• _Your task_
Rewrite the material starting at the line that contains "Viewport: 358px width, 201px height." and ending at the end of the material, replacing "Click" with "Select" and changing nothing else. Give only those lines, and leave the pictures out.

• _The records_
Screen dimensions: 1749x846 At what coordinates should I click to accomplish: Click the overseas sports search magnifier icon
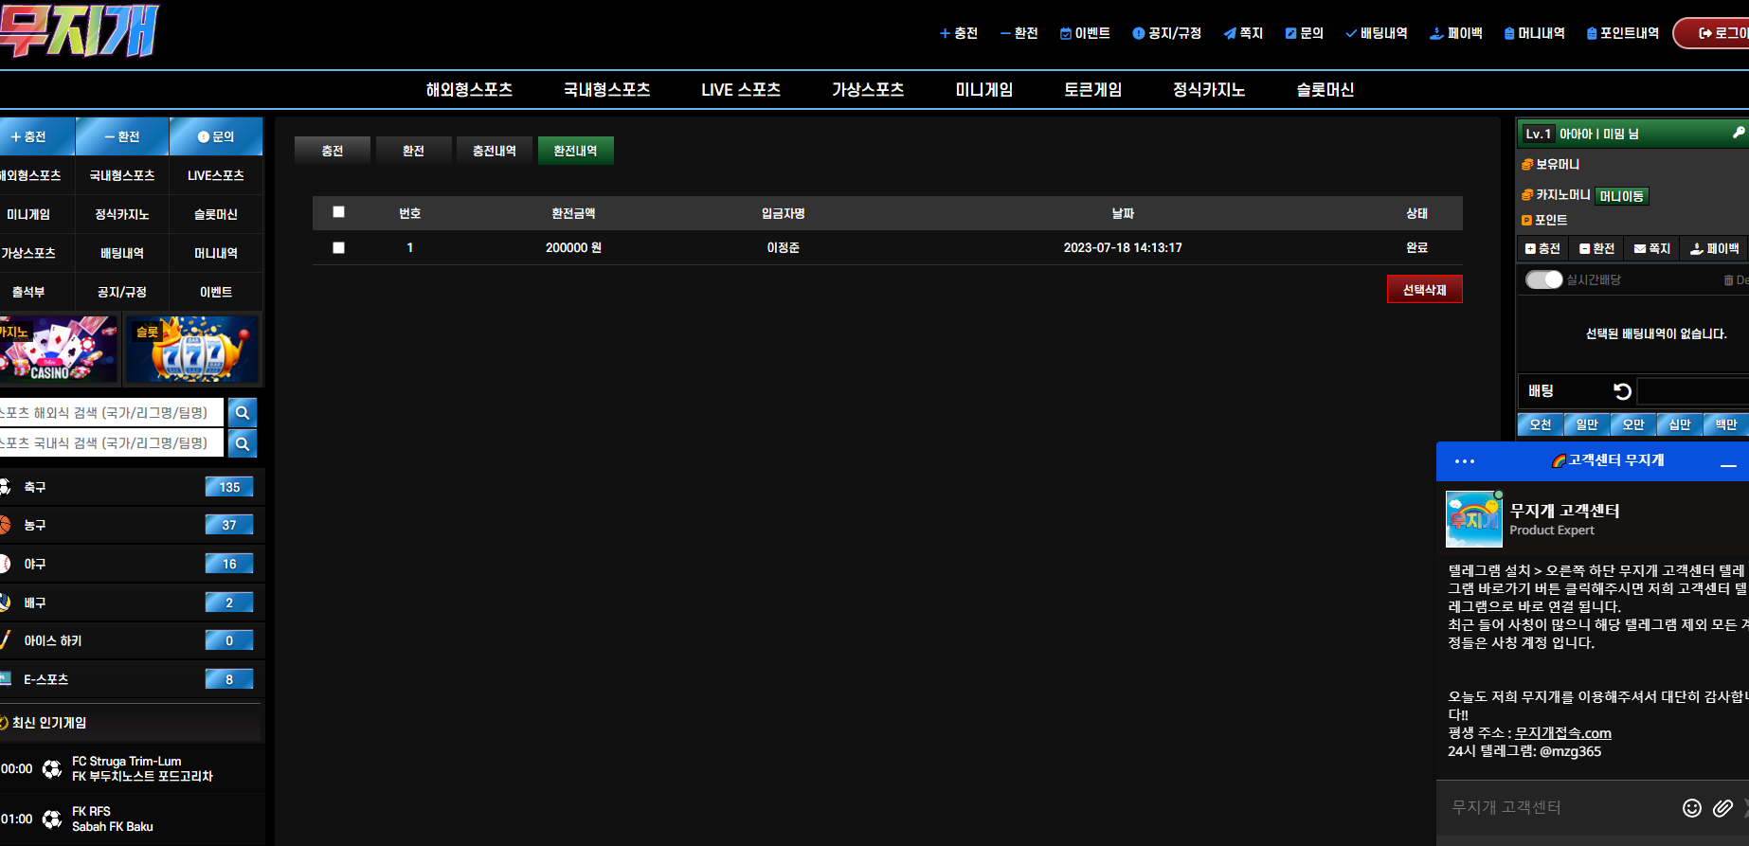[x=243, y=413]
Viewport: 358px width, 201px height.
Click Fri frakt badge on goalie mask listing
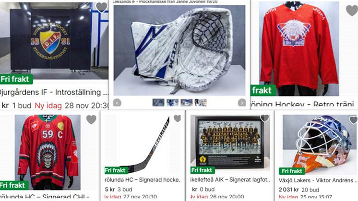292,171
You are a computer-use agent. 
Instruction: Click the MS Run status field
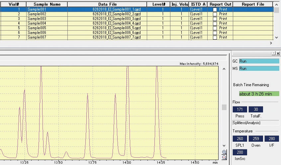(259, 69)
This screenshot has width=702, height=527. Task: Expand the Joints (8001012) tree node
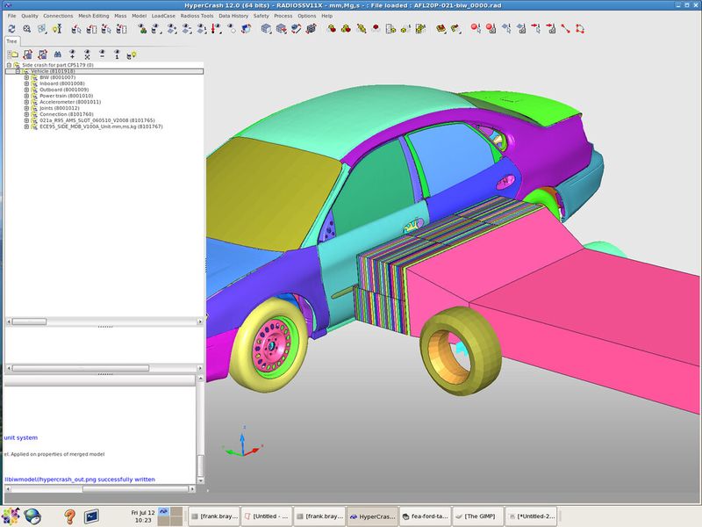tap(26, 108)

• _Solution to this problem_
Viewport: 358px width, 201px height.
Select Fri frakt badge on goalie mask listing
292,171
You are a computer-use agent. 
Instruction: Select the MS Run status field
(259, 69)
This screenshot has width=702, height=527. Task: Expand the Joints (8001012) tree node
tap(26, 108)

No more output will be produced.